JEN ROGERS: So during this time of the pandemic, we have seen many people hitting the road, getting out to our national parks. I want to bring in our next guest, Keith Eshelman. He's Parks Project co-founder and CEO. This is part of our Road to Recovery segment, brought to you by Mastercard. And Keith, for people that don't know about your company, what is it? What are you guys selling? And what are you doing with the money?
Oh, hey, Keith, you got to unmute.
KEITH ESHELMAN: I apologize there.
JEN ROGERS: Don't worry, I do it all the time.
KEITH ESHELMAN: I would say, you know, what we are selling is a means to engage and support national parks, honestly. And that's by way of clothing, home goods, and accessories that represent our parks. Every product we do sell gives back to national parks to fund projects that are ongoing across our park lands.
DAN ROBERTS: Keith, Dan Roberts here. Thanks for joining us. I should say, I'm a fan of the site. And I have made a purchase from you guys. I recently bought the deck of playing cards from your site, although I'm disappointed that the hat with the sun is gone. I wanted that cap.

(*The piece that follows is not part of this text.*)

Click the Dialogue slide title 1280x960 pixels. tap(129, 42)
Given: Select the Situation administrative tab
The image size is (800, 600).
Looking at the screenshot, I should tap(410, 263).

Let me ask you, during the past few years amid the Trump administration, without necessarily getting too political, but I would ask if you've seen sort of a spike in interest and a spike in purchases because of the perceived concerns over the current administration's policies with regard to national parks, the idea that, you know, our national parks are special and they may be more at risk right now because of the current government situation than they have been in the past.
KEITH ESHELMAN: Yeah, sure, I think some people in the outdoor industry would call it the Trump bump, where there is more threat of diminishing national park land and some of the area around park lands. And I do think that especially during the shutdown a few years ago, we saw a great spike in interest in business and traffic and conversion.
So with, you know, some of the overall concerns about conservation and the lack of funding for park plans, there has been-- the private sector and the nonprofit sector has seen increased funding to kind of adjust for that lack of public funding.
JEN ROGERS: Hey, Keith, before we go, real quick, just how is your business? I mean, look, we're looking at the economy here kind of being uneven. We're waiting for Washington, DC to come out with stimulus. How is it for you right now?
KEITH ESHELMAN: Yeah, our business is really strong. You know what I think? When you look year over year at 2019 to 2020, the new success metric is just holding steady. We'll be about 15% up year over year. A lot of that has come through e-commerce. A lot of it has come through sort of the cozy home goods products and the big collaborations that we've done.
Like, you guys showed the Sierra Club collaboration, activating people to vote for the environment. We've done some collaborations with musicians like The Lumineers. And we've got to find those pockets of audiences that care about your purpose and mission. And we've been able to do really well this year.
JEN ROGERS: All right, Keith, great to have you on. For anyone that's been just to the gift store at a national park, you guys have a really nice selection of stuff. So kudos to you there. Again, the company is Parks Project. Keith is the co-founder and CEO. Thanks a lot.
KEITH ESHELMAN: All right, take care. Thanks.